Não deixe de recorrer aos sites das plataformas de checagem para expor histórias que já foram desmentidas e aproveite para mostrar de onde os dados que embasam a verificação surgiram. Dê dicas também de como diversificar a dieta informativa, ou seja, consumir informação em mais de uma fonte e abrir espaço, inclusive para o contraditório. Para se preparar, assista a esse vídeo produzido pela Lupa para o curso Conectados e Ligados, do Instituto Vero, sobre como conversar com quem acredita em desinformação.
Lembre-se que o objetivo é construir pontes e não aumentar as distâncias. Mas não esqueça de também preservar sua sanidade mental.

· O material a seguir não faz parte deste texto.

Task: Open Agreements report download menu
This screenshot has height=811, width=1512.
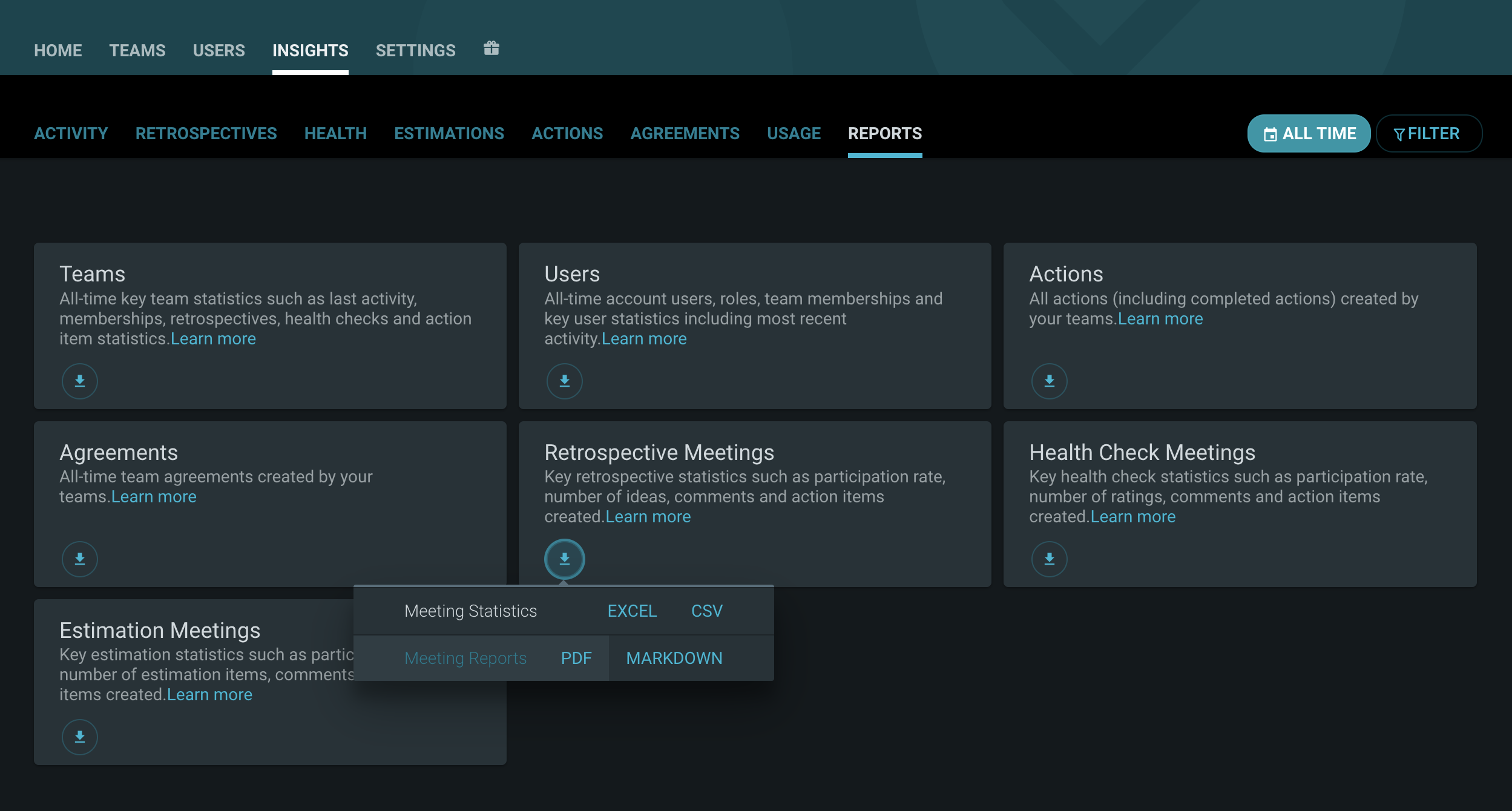Action: 80,559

...nos memes: na última semana, a Lupa checou duas imagens envolvendo o piloto holandês Max Verstappen, campeão da temporada 2021 da Fórmula-1. Na primeira, ele aparece à frente da bandeira do Brasil e um texto afirma que o piloto havia dedicado o título à namorada, Kelly Piquet, ao sogro, o ex-piloto Nelson Piquet, e “ao melhor presidente da história deste país, Jair Bolsonaro”. Na segunda, Verstappen usa uma camiseta com estampa de apoio a Bolsonaro. Ambas eram falsas, não passavam de montagens. Mas viralizaram em grupos bolsonaristas (uma chegou a ser compartilhada por um assessor do presidente). Em redes sociais, leitores apontaram que a Lupa estava checando memes e criticaram as verificações. Porém, é preciso entender que parte da decisão sobre checar uma determinada informação está baseada no fato de que, ainda que se trate de um meme, de uma ironia ou de uma sátira, há uma parcela de pessoas que acreditam que essa informação é verdadeira. Por isso, memes também são passíveis de checagem, caso estejam sendo levados à sério por um grande número de usuários de redes sociais. Às vezes, o que é óbvio para alguém está longe de ser óbvio para o outro e a desinformação é desastrosa ao preencher esse espaço. Fique atento.

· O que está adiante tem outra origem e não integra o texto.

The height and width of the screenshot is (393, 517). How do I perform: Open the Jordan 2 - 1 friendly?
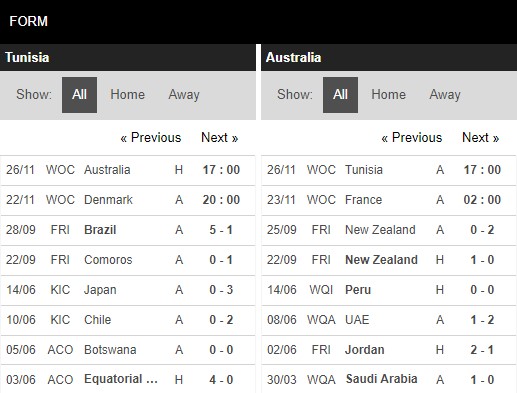[x=389, y=350]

…em Donald Trump: o ex-presidente americano anunciou um “amplo acordo de tecnologia” entre a Trump Media & Technology Group (TMTG) e a Rumble. A ideia é que a plataforma seja o provedor de vídeos da Truth, nova rede social de Trump, uma cópia do Twitter. A Rumble se apresenta como uma plataforma "neutra" e longe do alcance da "cultura do cancelamento", mas já responde a diversas denúncias nos Estados Unidos por permitir a propagação de vídeos com desinformação. A TMTG também é investigada pelo governo americano por questões financeiras e fiscais.

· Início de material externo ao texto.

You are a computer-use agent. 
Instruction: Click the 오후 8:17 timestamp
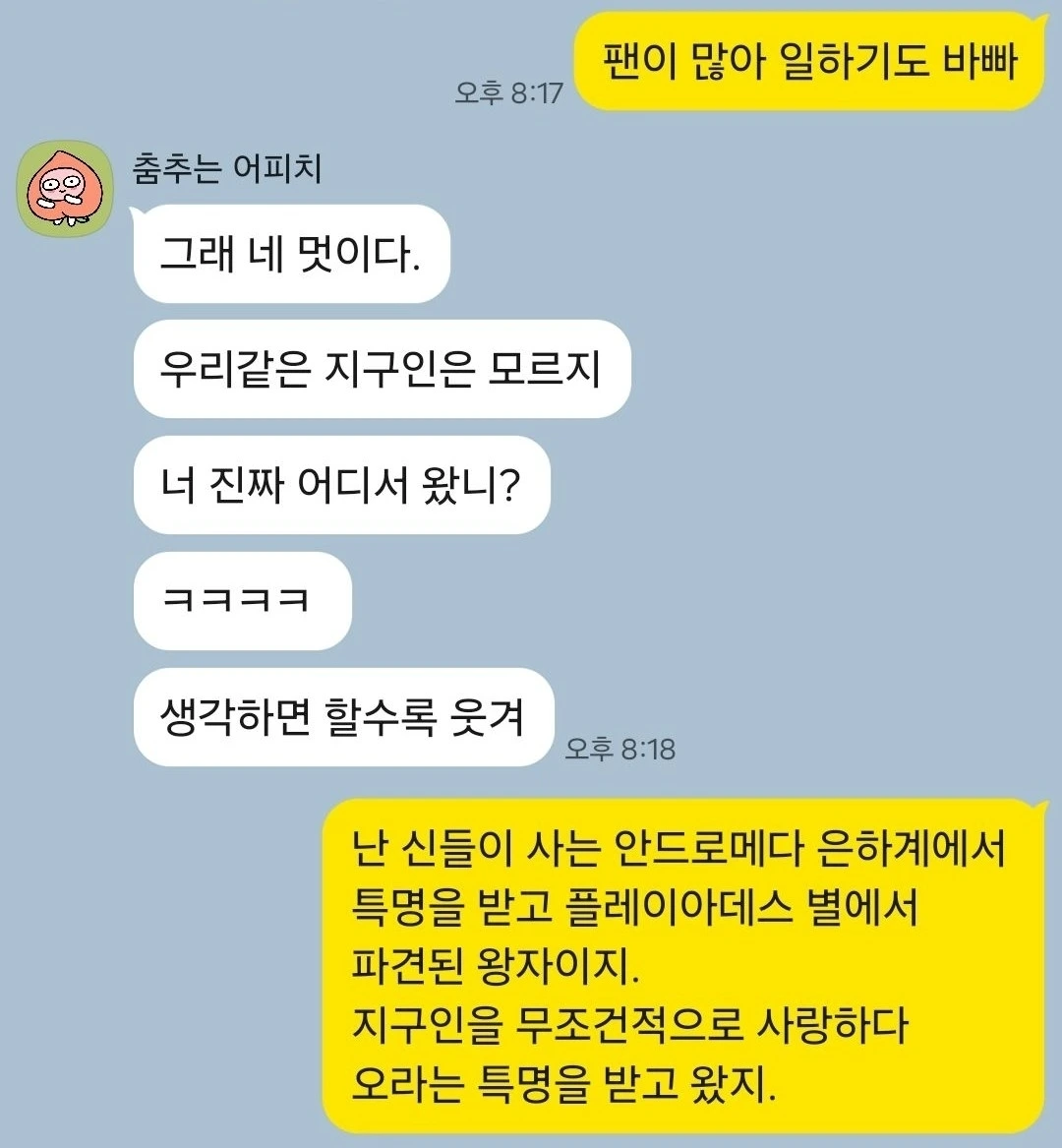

…nas eleições brasileiras de 2022: as plataformas Instagram e Facebook anunciaram que fizeram uma parceria com o Tribunal Superior Eleitoral (TSE). Posts públicos sobre o processo eleitoral circularão com um aviso que remeterá ao site do tribunal. Um recurso similar já funciona nessas duas redes para posts sobre Covid-19, com links que remetem a uma Central de Informações sobre o assunto.
Esta é a última edição da Lente em 2021 ― a próxima já virá no ano eleitoral, acompanhando pré-candidatos e as narrativas desinformativas em torno das Eleições. A Lupa faz uma pausa agora e retorna em janeiro. Até lá!